EXERCISE INPUTS:
* * * * *
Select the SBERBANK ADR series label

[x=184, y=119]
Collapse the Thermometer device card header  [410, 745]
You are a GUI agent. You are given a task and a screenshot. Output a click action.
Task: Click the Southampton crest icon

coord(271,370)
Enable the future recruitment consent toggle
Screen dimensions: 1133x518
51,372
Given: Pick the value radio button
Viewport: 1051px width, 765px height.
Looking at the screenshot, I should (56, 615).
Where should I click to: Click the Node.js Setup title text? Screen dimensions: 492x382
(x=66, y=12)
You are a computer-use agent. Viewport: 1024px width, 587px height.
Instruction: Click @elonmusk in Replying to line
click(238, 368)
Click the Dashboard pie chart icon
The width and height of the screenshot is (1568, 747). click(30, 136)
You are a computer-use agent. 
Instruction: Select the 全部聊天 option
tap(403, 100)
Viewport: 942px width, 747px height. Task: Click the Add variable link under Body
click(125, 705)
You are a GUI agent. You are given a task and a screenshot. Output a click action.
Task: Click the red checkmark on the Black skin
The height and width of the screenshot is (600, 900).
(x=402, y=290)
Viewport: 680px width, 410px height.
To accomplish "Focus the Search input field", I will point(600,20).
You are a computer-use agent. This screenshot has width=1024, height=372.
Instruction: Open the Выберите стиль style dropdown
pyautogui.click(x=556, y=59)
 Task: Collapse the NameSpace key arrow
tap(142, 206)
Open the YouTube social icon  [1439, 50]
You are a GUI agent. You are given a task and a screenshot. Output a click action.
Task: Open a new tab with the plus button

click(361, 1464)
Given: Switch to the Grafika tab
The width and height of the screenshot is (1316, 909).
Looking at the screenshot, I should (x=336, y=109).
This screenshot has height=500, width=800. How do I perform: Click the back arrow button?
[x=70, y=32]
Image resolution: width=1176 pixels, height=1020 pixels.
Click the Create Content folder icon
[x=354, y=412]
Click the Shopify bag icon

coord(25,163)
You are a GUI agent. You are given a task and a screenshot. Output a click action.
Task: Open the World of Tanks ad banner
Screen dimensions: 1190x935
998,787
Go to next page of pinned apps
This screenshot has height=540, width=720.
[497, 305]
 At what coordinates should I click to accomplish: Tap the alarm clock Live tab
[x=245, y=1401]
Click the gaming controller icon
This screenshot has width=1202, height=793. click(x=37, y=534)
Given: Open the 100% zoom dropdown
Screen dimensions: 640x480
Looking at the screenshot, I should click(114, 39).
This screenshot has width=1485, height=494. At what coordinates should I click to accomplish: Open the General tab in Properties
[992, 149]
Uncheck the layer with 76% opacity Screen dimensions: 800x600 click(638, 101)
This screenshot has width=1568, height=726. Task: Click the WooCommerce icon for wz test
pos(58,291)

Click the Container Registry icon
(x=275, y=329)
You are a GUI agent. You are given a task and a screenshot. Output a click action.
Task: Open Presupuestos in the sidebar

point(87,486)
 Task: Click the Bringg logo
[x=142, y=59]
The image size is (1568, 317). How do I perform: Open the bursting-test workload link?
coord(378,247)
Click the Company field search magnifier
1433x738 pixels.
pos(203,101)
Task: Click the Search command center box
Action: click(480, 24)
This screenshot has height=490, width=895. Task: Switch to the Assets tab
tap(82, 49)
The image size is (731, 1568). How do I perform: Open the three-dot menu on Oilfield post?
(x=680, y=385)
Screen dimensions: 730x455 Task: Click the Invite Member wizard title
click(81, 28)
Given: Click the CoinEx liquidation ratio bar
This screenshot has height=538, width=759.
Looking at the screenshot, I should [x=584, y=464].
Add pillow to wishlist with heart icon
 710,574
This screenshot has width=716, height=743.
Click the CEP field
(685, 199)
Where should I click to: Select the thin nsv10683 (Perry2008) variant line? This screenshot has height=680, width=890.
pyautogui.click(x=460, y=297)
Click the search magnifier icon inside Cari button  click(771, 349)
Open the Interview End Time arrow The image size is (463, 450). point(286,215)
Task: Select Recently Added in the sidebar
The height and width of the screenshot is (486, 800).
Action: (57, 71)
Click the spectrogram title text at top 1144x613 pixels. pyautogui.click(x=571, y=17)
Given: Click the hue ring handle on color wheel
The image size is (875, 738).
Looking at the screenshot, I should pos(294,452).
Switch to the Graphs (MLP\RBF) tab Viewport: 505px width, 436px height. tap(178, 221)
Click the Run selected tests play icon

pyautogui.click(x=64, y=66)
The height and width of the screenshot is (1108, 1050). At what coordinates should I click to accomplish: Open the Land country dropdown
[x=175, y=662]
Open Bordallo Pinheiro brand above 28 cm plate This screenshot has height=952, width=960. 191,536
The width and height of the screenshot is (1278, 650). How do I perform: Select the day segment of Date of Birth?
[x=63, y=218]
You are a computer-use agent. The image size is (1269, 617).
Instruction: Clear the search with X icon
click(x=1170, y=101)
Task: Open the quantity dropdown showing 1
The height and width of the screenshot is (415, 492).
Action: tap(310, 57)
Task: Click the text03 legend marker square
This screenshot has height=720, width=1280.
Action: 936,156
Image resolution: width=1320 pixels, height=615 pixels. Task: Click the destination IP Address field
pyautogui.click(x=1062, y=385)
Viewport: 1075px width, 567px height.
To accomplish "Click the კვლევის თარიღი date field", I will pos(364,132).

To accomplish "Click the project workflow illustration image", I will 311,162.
* * * * *
INSTRUCTIONS FOR THE TASK: Please copy out each line of the material that holds the string "will".

RESPONSE:
To accomplish "Focus the Search input field", I will point(600,20).
To accomplish "Click the კვლევის თარიღი date field", I will pos(364,132).
To accomplish "Click the project workflow illustration image", I will 311,162.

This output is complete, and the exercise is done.